Papers
In my undergraduate days at UVic, I spent two summer terms and a fair amount of the spring doing research on monopolar graphs under Dr Jing Huang. In summer 2009, we found a polynomial-time algorithm for recognizing monopolar line graphs; in 2010, we generalized the algorithm to claw-free graphs and then to a much larger graph class. This research, which was supported by two NSERC Undergraduate Student Research Awards and an Undergraduate Research Scholarship from UVic, led to the following four papers:
- R. Churchley and J. Huang, Line-polar graphs: characterization and recognition, SIAM J. Discrete Math 25 (2011) 1269–1284. doi:10.1137/100789208
- R. Churchley and J. Huang, List-monopolar partitions of claw-free graphs, Discrete Mathematics (2011), in press. doi:10.1016/j.disc.2011.08.022
- R. Churchley and J. Huang, The polarity and monopolarity of claw-free graphs, 2010. Submitted.

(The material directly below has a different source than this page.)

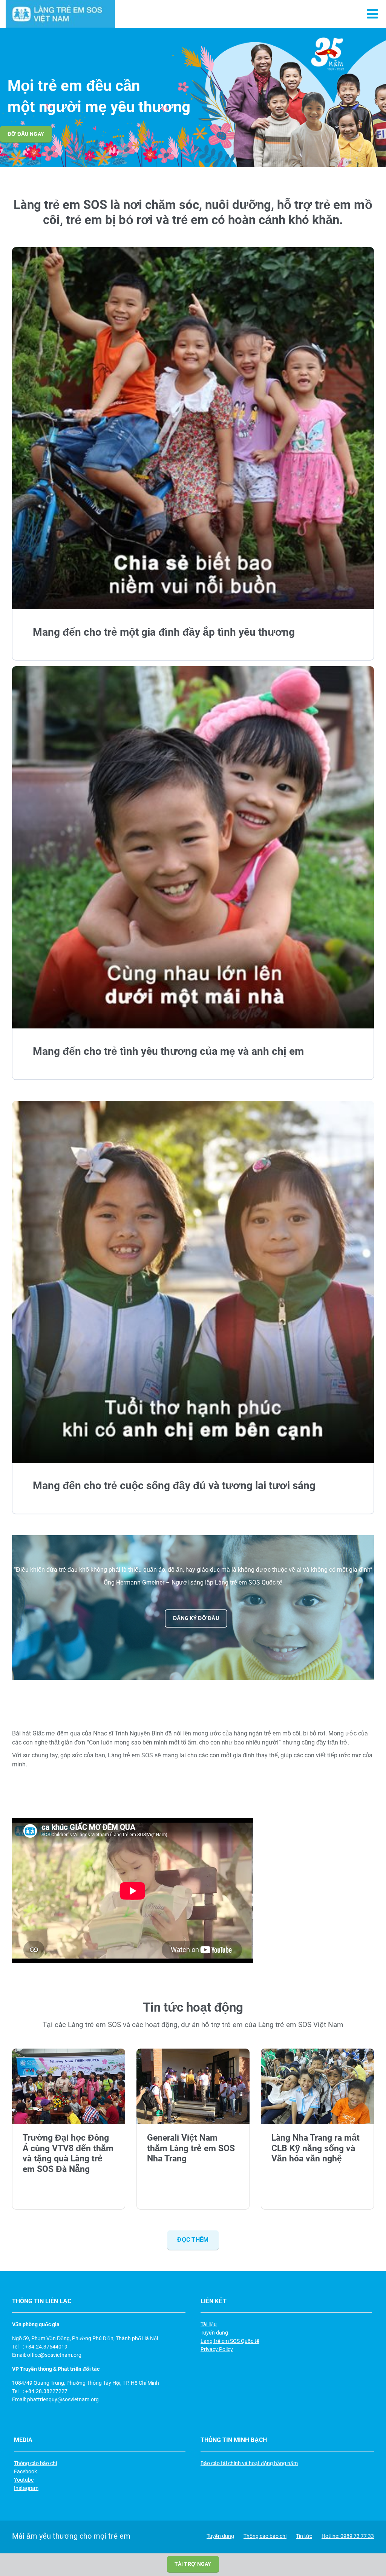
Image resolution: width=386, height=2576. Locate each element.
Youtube (24, 2480)
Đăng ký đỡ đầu (196, 1618)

- R. Churchley and J. Huang, Solving partition problems with colour-bipartitions, 2011. Submitted.
Towards the end of my undergraduate degree, we started looking at generalizing our techniques to other partition problems. I became interested in the following (very general) problem: given induced-hereditary properties P1, P2, and Q, what is the complexity of determining whether the vertices of a graph in Q can be partitioned into two sets, one inducing a graph in P1 and the other inducing a graph in P2? Problems of this type are the subject of my current research.
- R. Churchley, J. Huang, and X. Zhu, Complexity of cycle transverse matching problems. To appear in Lecture Notes in Computer Science.